At least for my use case, which is Layout processing (i.e. must output tables in some kind of table format), the OCR part (Azure Document AI or AWS Textract) dominates the cost factor.

Running OCR on a document is twice more expensive than processing the output on the most expensive GPT offering. Intuitively, this was kind of unexpected for me. Only when I did some calculations on Excel that I realized it.

If you’re able to halve the pricing for Layout output then you’re unblocking lots of use cases out there.

> I'm currently solving this problem for work and thinking of a spin out, what's a ballpark figure you'd be willing to pay per 1000 pages for 99.999% character level accuracy?

I guess anything up to 5 ¢ per page would be acceptable. But I'm afraid my company wouldn't be a customer. We are in Germany and we deal with particularly protected private data, there is no chance that we would exfiltrate this data to a cloud service.

What's the total spend per quarter? For a margin that fat I'd be willing to jump through a lot of hoops if you're doing enough pages.

The models (currently) fit in 24gb vram sequentially with small enough batch sizes, so a local server with consumer grade gpus wouldn't be impossible.

I'll check and get back to you. How can I reach you?
Email at omni_vision_ai@proton.me
I guess it depends on the use case, but if it surpasses the error rate that exists in the source document then it would be difficult to argue against.

Specific things like evidentiary use would want 100% but that's at a level where any document processing would be suspect.

What is the the typical range for error rate in PDF generation in various fields? Even robust technical documents have the occasional typo.

I'm not using generative models to fill in details not present in the original document.
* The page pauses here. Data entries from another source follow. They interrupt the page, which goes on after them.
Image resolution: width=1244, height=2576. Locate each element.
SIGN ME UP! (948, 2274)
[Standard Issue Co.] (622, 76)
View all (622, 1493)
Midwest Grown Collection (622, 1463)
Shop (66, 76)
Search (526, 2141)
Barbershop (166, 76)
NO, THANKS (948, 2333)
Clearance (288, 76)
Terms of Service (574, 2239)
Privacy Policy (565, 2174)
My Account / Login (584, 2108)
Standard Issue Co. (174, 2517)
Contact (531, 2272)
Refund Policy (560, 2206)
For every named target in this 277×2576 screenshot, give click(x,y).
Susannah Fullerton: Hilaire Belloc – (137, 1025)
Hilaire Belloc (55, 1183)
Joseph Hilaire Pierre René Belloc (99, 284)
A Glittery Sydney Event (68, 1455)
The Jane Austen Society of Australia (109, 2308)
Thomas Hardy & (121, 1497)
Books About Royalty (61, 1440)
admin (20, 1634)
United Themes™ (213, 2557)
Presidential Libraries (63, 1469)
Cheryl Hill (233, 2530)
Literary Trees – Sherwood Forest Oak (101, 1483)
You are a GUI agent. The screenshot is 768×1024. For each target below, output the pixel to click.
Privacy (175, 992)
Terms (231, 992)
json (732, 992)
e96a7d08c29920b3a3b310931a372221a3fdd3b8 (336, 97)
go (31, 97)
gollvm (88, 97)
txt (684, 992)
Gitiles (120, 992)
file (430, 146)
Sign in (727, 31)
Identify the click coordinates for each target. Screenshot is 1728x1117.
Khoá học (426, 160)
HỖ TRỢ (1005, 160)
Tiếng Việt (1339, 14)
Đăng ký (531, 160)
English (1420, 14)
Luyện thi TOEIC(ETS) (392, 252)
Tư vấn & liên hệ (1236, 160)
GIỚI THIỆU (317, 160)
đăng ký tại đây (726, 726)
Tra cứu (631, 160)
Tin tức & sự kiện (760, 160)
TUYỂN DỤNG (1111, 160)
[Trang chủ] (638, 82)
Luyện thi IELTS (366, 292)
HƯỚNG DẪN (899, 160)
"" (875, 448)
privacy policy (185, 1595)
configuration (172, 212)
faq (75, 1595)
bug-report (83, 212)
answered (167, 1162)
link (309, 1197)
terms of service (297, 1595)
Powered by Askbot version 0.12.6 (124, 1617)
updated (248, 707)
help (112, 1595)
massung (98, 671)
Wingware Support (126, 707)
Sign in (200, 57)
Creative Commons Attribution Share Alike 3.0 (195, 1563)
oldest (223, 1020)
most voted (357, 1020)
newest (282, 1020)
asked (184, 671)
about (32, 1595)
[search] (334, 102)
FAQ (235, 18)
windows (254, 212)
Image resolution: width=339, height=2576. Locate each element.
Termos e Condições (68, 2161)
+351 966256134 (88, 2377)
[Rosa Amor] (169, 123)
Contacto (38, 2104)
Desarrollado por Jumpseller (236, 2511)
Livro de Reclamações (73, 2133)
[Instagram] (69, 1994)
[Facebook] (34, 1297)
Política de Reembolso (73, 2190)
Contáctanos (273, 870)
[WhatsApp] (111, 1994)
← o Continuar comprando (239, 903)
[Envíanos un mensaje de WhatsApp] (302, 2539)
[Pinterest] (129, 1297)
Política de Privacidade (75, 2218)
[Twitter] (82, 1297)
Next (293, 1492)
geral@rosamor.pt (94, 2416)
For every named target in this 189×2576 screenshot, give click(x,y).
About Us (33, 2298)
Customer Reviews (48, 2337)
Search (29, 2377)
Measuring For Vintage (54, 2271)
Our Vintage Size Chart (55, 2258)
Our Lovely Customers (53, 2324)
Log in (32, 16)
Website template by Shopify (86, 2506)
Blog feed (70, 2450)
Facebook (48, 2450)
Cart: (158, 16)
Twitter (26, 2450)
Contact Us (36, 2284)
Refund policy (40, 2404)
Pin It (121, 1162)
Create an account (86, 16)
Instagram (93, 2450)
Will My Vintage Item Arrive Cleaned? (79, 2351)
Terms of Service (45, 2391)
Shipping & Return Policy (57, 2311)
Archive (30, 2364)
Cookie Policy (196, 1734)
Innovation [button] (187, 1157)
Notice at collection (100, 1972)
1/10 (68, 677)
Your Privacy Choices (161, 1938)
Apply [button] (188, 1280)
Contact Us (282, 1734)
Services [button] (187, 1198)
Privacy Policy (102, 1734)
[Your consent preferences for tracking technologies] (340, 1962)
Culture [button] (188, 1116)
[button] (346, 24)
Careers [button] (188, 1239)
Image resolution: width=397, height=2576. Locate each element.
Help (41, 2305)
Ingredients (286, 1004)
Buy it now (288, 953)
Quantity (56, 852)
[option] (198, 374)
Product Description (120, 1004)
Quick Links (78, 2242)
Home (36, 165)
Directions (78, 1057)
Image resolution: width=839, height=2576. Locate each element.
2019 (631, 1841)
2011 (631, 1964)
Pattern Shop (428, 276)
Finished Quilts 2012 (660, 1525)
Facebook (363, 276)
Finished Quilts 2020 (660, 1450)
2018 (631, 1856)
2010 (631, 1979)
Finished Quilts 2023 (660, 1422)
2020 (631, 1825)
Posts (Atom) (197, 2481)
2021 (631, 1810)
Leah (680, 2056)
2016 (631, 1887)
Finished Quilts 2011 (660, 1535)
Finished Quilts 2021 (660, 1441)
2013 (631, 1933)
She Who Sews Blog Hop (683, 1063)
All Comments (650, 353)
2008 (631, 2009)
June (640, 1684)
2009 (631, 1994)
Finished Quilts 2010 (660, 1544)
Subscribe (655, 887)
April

If there's a typo there then there will be a typo in the transcript. If you want to fix that then you can run another model on top of it.
I realise that. The point is that a user is implicitly committing to the baseline error rate that exists in whatever means by which the document was created. If any additional loss was insignificant in proportion to that error rate then it would be unreasonable to reject it on that basis.
You're right. For my API that prepares PDFs for LLMs, fixing typos makes sense. But yeah, keeping original text is crucial for most OCR tasks.